Renewal options — the retrospective element
The Act has one retrospective element. Any ‘tenancy renewal arrangement’ entered into on or after 17 March 2026 — including contractual renewal and put and call options — will be caught by the ban when the renewal lease is granted.
The upwards-only element of the renewal review will be unenforceable, and the initial renewal rent could be capped by the review formula, even if it’s below the passing rent. This is an immediate issue for practices negotiating leases with renewal rights now.
Practical advice for healthcare occupiers
If you’re negotiating, renewing or assigning a lease, consider the following steps:
- Push for an open market rent review (up and down): with the ban already on the statute book, ask for a review that allows the rent to move in both directions, in line with the incoming regime
- If the landlord resists, propose a cap and collar: this limits how far the rent can move at each review (for example, no more than 10% up or down) and may become a standard market compromise once the government finishes its consultation
- Negotiate a tenant break clause around the review date: this gives you an exit if the new rent is unaffordable. Make sure the break conditions are realistic and achievable
- Scrutinise renewal options: any contractual renewal option entered into on or after 17 March 2026 will be caught by the ban, so draft the renewal review on an open market basis from the outset
- Address subletting now: if your lease requires subleases to mirror the headlease review, seek an amendment disapplying the upwards-only requirement for any sublease granted after the ban commences
- Consider a shorter term: a three- to five-year lease reduces the risk of being locked into an upwards-only review for a long period. Landlords may agree in exchange for certainty on the initial rent
- Take specialist advice: get an independent surveyor’s view of the current market rent before agreeing review terms and take specialist legal advice on the lease as a whole.
Conclusion
The ban on upwards-only rent reviews marks a significant shift in commercial leasing. For healthcare businesses tied to a specific location, the stakes are higher than for most occupiers. Because they can’t easily move, unfavourable lease terms can have a disproportionate impact on viability.
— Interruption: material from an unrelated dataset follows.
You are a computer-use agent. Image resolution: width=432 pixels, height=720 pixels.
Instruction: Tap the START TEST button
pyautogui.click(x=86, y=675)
The good news is that the law is moving in tenants’ favour. Once in force, rents will reflect the real market, both up and down. The challenge is the transition, as leases signed now will keep their original terms for the duration.
Healthcare occupiers shouldn’t assume ‘business as usual’ drafting is acceptable. Whether you’re taking a new lease, renewing an existing one or selling a practice, specialist real estate advice is essential.